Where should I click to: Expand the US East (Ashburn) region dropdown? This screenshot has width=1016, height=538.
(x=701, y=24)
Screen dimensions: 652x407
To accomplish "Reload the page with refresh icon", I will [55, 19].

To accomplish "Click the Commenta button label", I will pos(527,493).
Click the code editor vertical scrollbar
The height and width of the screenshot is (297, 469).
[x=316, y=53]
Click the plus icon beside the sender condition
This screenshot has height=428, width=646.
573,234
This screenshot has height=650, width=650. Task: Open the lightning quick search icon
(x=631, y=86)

==

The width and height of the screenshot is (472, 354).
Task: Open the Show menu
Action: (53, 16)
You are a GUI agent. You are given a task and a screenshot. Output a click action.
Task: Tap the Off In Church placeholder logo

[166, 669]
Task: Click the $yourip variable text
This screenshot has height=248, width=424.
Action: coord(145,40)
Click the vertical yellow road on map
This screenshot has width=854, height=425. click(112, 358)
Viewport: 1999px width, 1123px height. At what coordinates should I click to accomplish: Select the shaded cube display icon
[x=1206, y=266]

--

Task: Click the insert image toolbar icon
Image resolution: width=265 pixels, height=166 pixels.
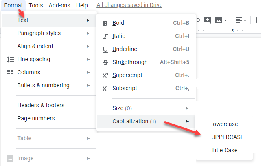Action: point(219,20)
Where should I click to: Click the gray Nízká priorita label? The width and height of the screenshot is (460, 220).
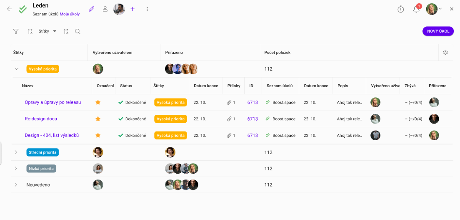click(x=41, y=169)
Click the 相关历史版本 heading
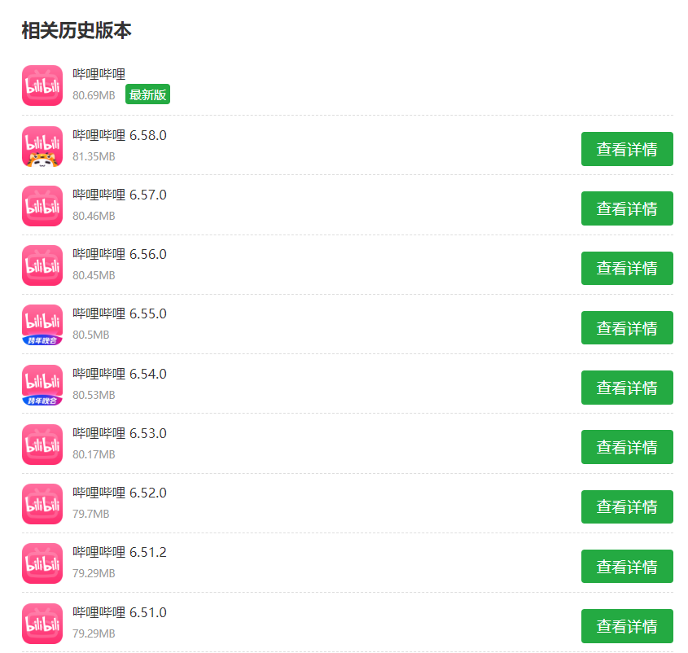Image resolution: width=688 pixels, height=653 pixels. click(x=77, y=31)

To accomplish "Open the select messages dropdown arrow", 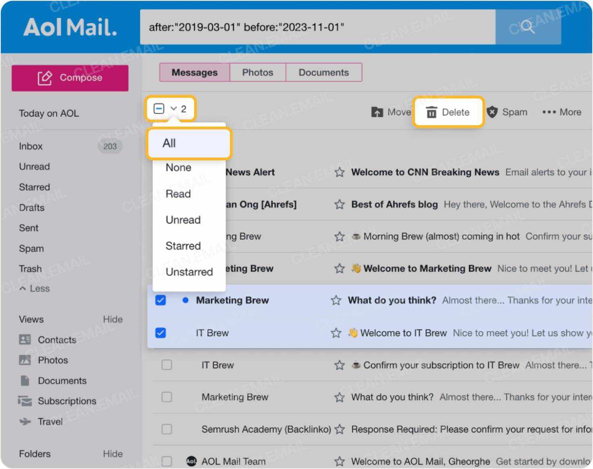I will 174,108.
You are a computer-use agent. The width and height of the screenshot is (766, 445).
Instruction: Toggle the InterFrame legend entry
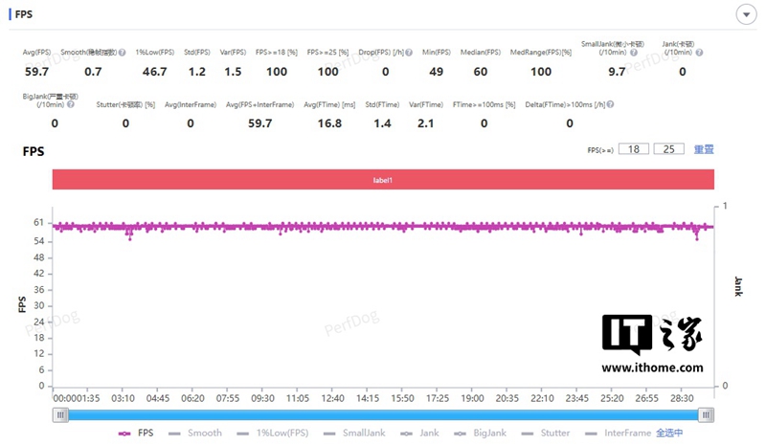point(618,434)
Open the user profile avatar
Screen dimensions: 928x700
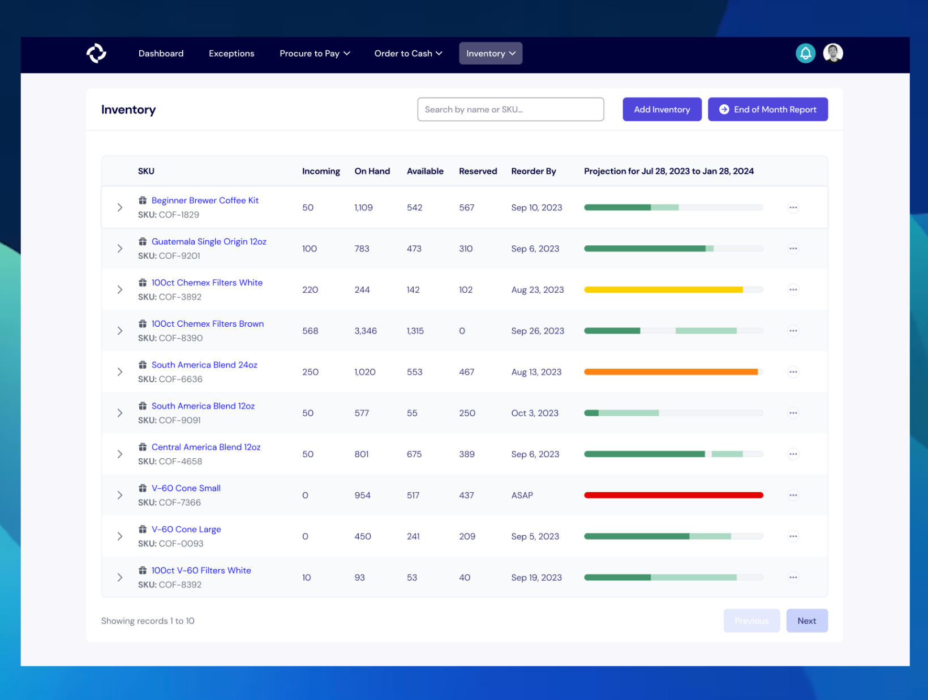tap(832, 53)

#### What the task asks:
Rewrite the records above, from the line with "Click the plus" to the line with "(x=631, y=86)", as a JSON list of strings with one string per line and blank lines omitted.

#### Output:
[
  "Click the plus icon beside the sender condition",
  "This screenshot has height=428, width=646.",
  "573,234",
  "This screenshot has height=650, width=650. Task: Open the lightning quick search icon",
  "(x=631, y=86)"
]